On Sept. 7, 1968, inside Boardwalk Hall in Atlantic City, New Jersey, the 41st annual Miss America Pageant unfolded. In its ordinary, glitzy fashion, each foot bevelled, each smile glinted. Just outside the arena, however, the sunny boardwalk was jammed with paper protest signs, freedom trash cans, exasperated demonstrators and a pet sheep. The sheep sported a satin sash with “Miss America” ironed on in rosy red.
The New York Radical Women feminist organization was relishing the 1960s pinnacle of second-wave feminism, and the propaganda of Miss America was their newest target for American female liberation. They pushed past the “Do Not Cross” tape to protest that the perfectly patriotic, all-American girls inside Boardwalk Hall were actually “death mascots” for the ongoing Vietnam War. The simple smiles of the beauty queens were nationally televised to distract the masses from the destruction in Vietnam.
Since World War I, images of innocent homemakers and seductive sirens have long been spread to boost troop morale overseas and sell war bonds back in the United States. Miss America — the epitome of social graces, female purity, polished poise and irresistible beauty — has been a predictable pawn in America’s military-industrial complex through national war bond-selling tours and, of course, its unwavering portrayal of the all-American girl to fight for while overseas.
The sexuality of women has repeatedly been an instrument of war and a domestic media distraction from American war crimes.
The first Miss America contest was a 1921 Atlantic City pageant. Four years prior, Howard Chandler Christy had illustrated attractive women on his enlistment posters for World War I, drawing on the assumption that an American man’s longing was to fulfill any girl’s desire by enlisting in the American cause. In his notorious “Gee! I Wish I Were a Man” poster, a squinting femme fatale leans back, smirking knowingly at the onlooker.

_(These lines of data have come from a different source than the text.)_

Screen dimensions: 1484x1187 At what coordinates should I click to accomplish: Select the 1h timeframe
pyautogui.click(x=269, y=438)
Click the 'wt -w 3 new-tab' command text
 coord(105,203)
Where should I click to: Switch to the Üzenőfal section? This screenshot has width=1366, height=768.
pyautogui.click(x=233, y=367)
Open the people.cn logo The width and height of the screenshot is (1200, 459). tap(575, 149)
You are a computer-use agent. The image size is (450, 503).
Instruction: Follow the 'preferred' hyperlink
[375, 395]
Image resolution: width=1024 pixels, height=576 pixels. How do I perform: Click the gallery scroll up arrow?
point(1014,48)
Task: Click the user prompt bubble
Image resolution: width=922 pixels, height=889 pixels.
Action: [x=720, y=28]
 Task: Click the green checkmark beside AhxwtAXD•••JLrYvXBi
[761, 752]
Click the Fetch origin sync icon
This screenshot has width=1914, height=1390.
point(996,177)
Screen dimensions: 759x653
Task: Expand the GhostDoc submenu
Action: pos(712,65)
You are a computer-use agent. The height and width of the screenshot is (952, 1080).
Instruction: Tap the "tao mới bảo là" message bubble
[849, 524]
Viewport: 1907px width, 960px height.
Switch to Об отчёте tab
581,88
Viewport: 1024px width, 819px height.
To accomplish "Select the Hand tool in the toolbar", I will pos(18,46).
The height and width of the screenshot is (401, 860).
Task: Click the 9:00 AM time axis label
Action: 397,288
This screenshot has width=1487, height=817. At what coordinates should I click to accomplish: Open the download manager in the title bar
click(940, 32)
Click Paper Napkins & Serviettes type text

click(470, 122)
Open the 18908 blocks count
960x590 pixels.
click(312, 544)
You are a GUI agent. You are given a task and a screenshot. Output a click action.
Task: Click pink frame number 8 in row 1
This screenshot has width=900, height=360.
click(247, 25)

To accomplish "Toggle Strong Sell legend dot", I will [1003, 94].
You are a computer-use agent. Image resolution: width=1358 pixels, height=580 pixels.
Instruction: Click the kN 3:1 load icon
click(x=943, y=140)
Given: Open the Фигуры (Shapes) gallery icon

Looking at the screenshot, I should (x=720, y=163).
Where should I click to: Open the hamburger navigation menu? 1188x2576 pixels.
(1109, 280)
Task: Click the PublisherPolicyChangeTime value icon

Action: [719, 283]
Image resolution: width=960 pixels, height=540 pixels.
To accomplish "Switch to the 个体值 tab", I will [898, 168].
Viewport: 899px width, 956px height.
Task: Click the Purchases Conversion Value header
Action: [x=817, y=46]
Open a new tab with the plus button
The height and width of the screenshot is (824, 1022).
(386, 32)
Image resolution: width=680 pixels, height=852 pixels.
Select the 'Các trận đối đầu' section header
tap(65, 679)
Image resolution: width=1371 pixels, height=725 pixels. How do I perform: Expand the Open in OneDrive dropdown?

Yet, Charles Dana Gibson’s 1917 propaganda pictured a mother handing her son off to a delighted Uncle Sam, depicting a man’s noble sacrifice for the greater purpose — America. This contradiction of women as both sensual, inviting temptresses and pure, submissive housewives is a common archetype in American media.
The irony of the ideal American woman portrayed in wartime propaganda was chiseled to perfection with the creation of the Miss America beauty pageant. Contestants must be ages 18 to 25, fit into strict, slender waist measurements and carry themselves with uncontested class and girlish charm. It is important for her to celebrate wholesome American family values in the questionnaire portion, but it is equally paramount for her to dazzle the predominantly male judges in the bikini segment.
Miss America quickly became the poster child for female patriotism and American innocence. So when World War II began, Miss America was reformed into an emblem of national pride.
Jean Bartel, crowned Miss America in 1943, began a 15-week war bond-selling tour that started in New York and spanned 50 of the nation’s largest cities. She went on to sell $2.5 billion worth of war bonds. Venus Ramey, Miss America of 1944, also rallied national support during World War II. She went on a 55-city tour selling war bonds for the U.S. Treasury. The B-17 Flying Fortress that dropped explosives on the Axis powers had her figure traced on the side of the bomber. The winners of those years sold more war bonds than any other public figures at the time.
When the doll-faced, idealized women of the nation are selling the story of a one-sided hero — America — during times of war, it works. To many Americans, the pretty girl emblematic of innocent patriotism could not possibly be advocating for a twisted, violent force.
During questionable political and diplomatic periods, women often become the puppets of a calculated manipulation against the American people. Edward Munson, chief of the 1919 Morale Branch, stated that “the girl behind the man behind the gun” unfailingly stirs men to patriotic sacrifice. And thus, Miss America became the idyllic woman behind war.
Although the wartime propaganda of World War I, World War II and Vietnam may seem like a misogynistic relic of the 20th century, 21st-century military advertising commodifies women in a craftier form. The “Warrior Women” marketing of the Afghanistan and Iraq wars adapted to the evolving, progressive gender role sentiments of the American population by leveraging ascending female empowerment for militia investment.
No matter the current political climate, American media has and will likely continue its artful propaganda that whittles down women to symbolic pawns for public military support. When consuming the hodgepodge of girl boss and working women advertisements packed as feminist progress, consider how the concept of womanhood is being manipulated.